One of the things Greene talks about is the need to understand how a request to a child progresses to a “meltdown”.
Let’s say the kid is watching TV.
You ask him to stop and come and eat breakfast.
The child is enjoying the show and enters an “early lock”, saying he want to finish.
Now you as the parent are at a crossroads.
Do you insist that he stop or do you leave it?
If you insist it goes into an “advanced lock” where the child is now frustrated and angry
You both go head to head with an argument – perhaps you shout and demand that he listen.
And then you have a meltdown.
This is something that many parents have experienced with their children.
And you don’t need to look far, especially among the current crop of global politicians, to see the same behaviour.

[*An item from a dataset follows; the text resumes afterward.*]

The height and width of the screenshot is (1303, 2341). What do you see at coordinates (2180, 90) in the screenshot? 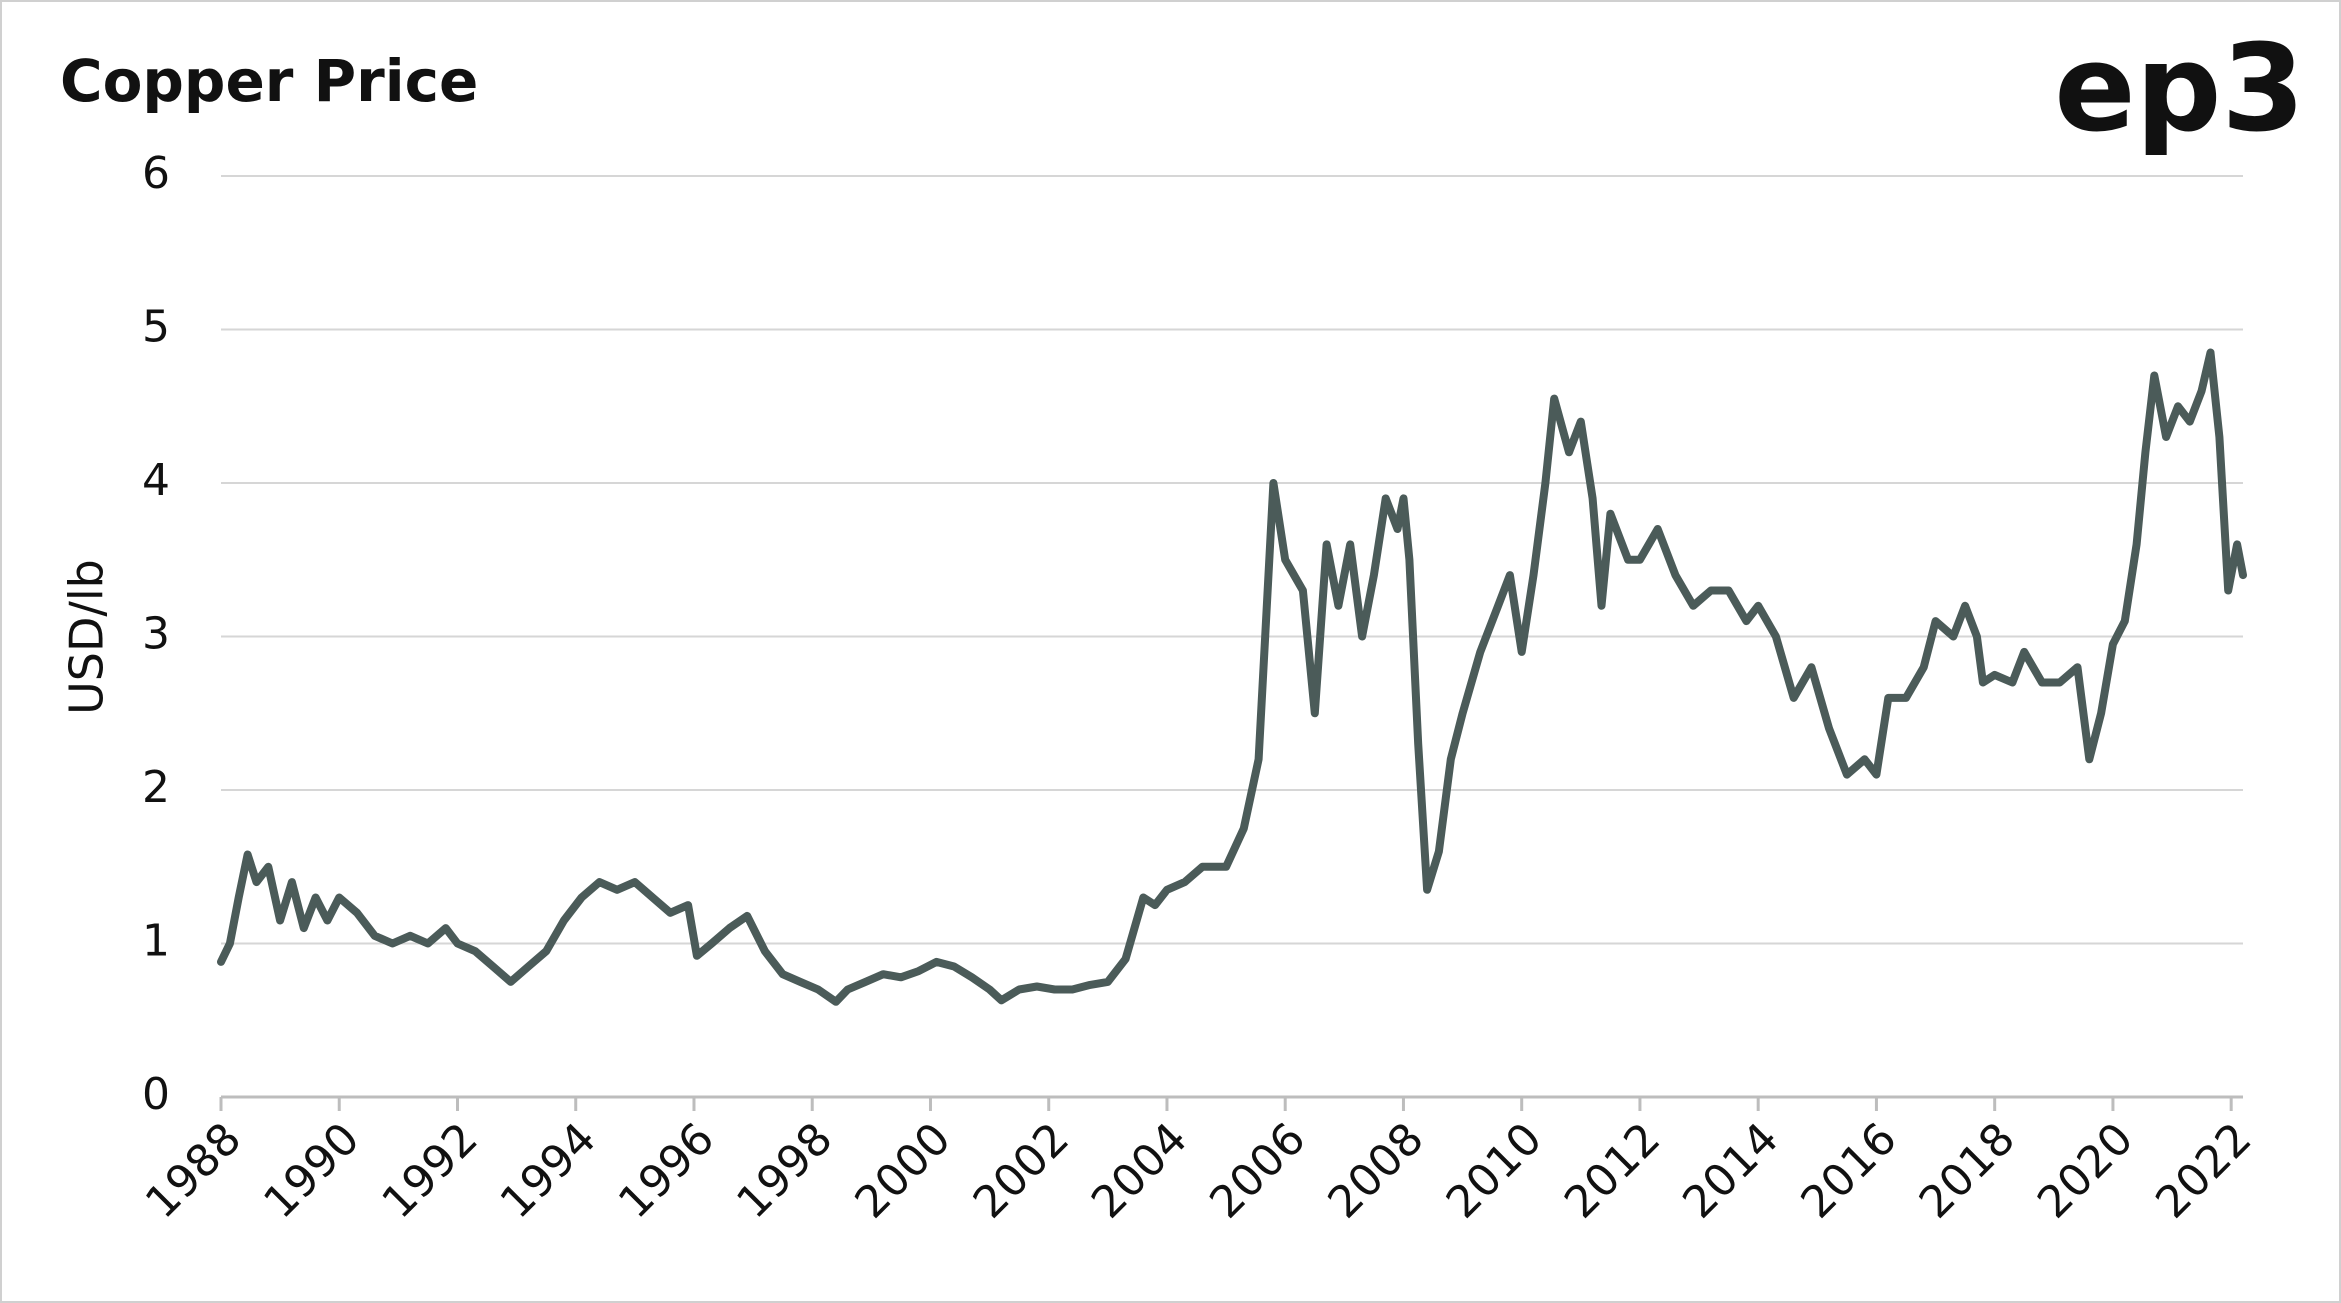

The problem that we face is that we are trying to get a child to move from his or her agenda, Agenda A, to our agenda, Agenda B.
And this change can be jarring, like changing gear from sixth to first – causing your engine to, as Douglas Adams out it, “leap out of your hood in a rather ugly mess”.

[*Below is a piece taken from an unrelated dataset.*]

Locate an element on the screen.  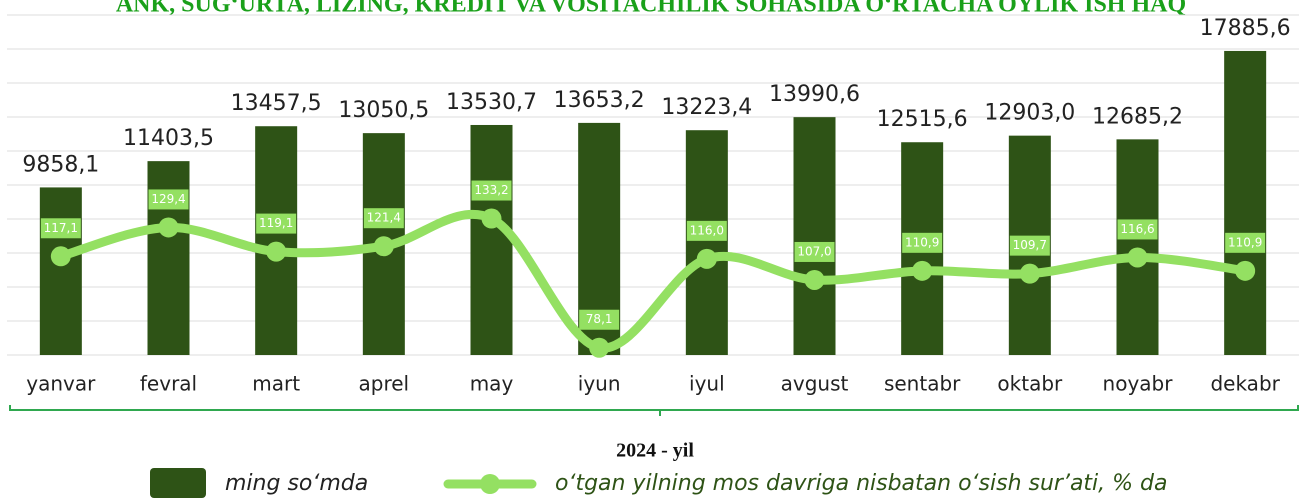
legend-marker is located at coordinates (490, 484).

So, you need to figure out how you can get someone to shift agendas – and that requires working the gears in between the two extremes.
But how do you do that?
Well, there are two rules to remember.
The second, Greene says is to think clearly in the middle of whatever is making you frustrated.
The first rule, however, is to stay calm enough to do rule number 1.

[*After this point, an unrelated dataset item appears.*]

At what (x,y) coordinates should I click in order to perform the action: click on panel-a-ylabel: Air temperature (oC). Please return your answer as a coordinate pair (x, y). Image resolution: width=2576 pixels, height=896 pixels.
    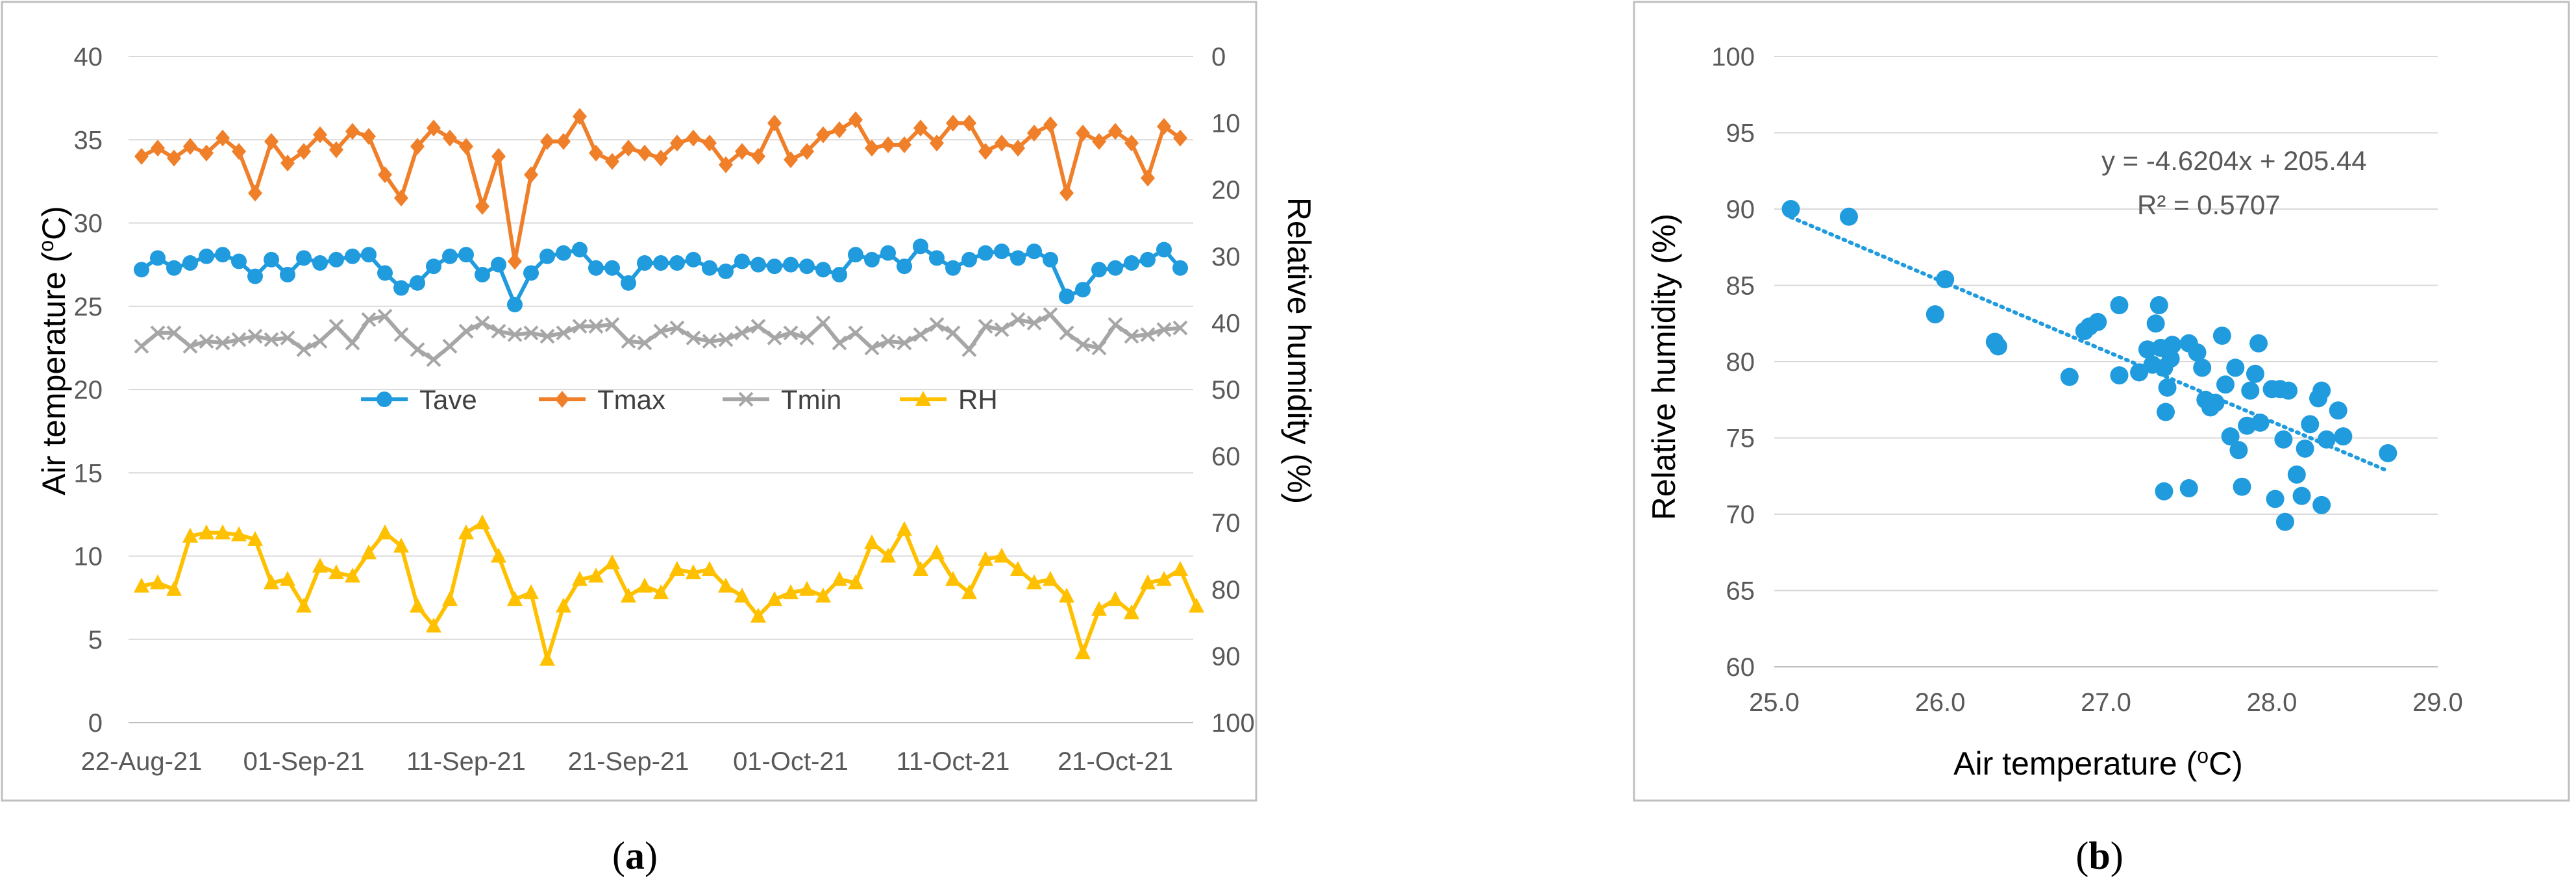
    Looking at the image, I should click on (53, 350).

These rules are not limited to parents.
How many managers have you seen fly off the handle at their staff – and how is that a useful way to act with other people?
Now, how can you deal with these situations?
The first thing to realise is that you need to be watchful – as a lifeguard you need to be looking out at the sea to spot someone that needs saving.
The earlier in the process you intervene the more likely it is that you’ll have a good result.
And that means working on the request, early lock and crossroads stages – to adapt and change your behaviour to empathise, distract and engage your child before the locks set in, engage and he loses control.
But clearly you can’t be perfect and understanding all the time.
That’s why you need three baskets.
A is for stuff that’s unsafe – you’ve got to do something about these behaviours, or at least change the environment to minimise the chances of them happening.
B are the things you choose to work on – the areas where you can actually work with your child to improve how they make choices.
And C – leave those alone – they don’t matter and you can come back to them when they are important.
Greene starts his book by quoting Brownowski who said you “master nature not by force but by understanding.”
The key to working with your child is developing understanding.
And that’s the key to working with everyone else as well.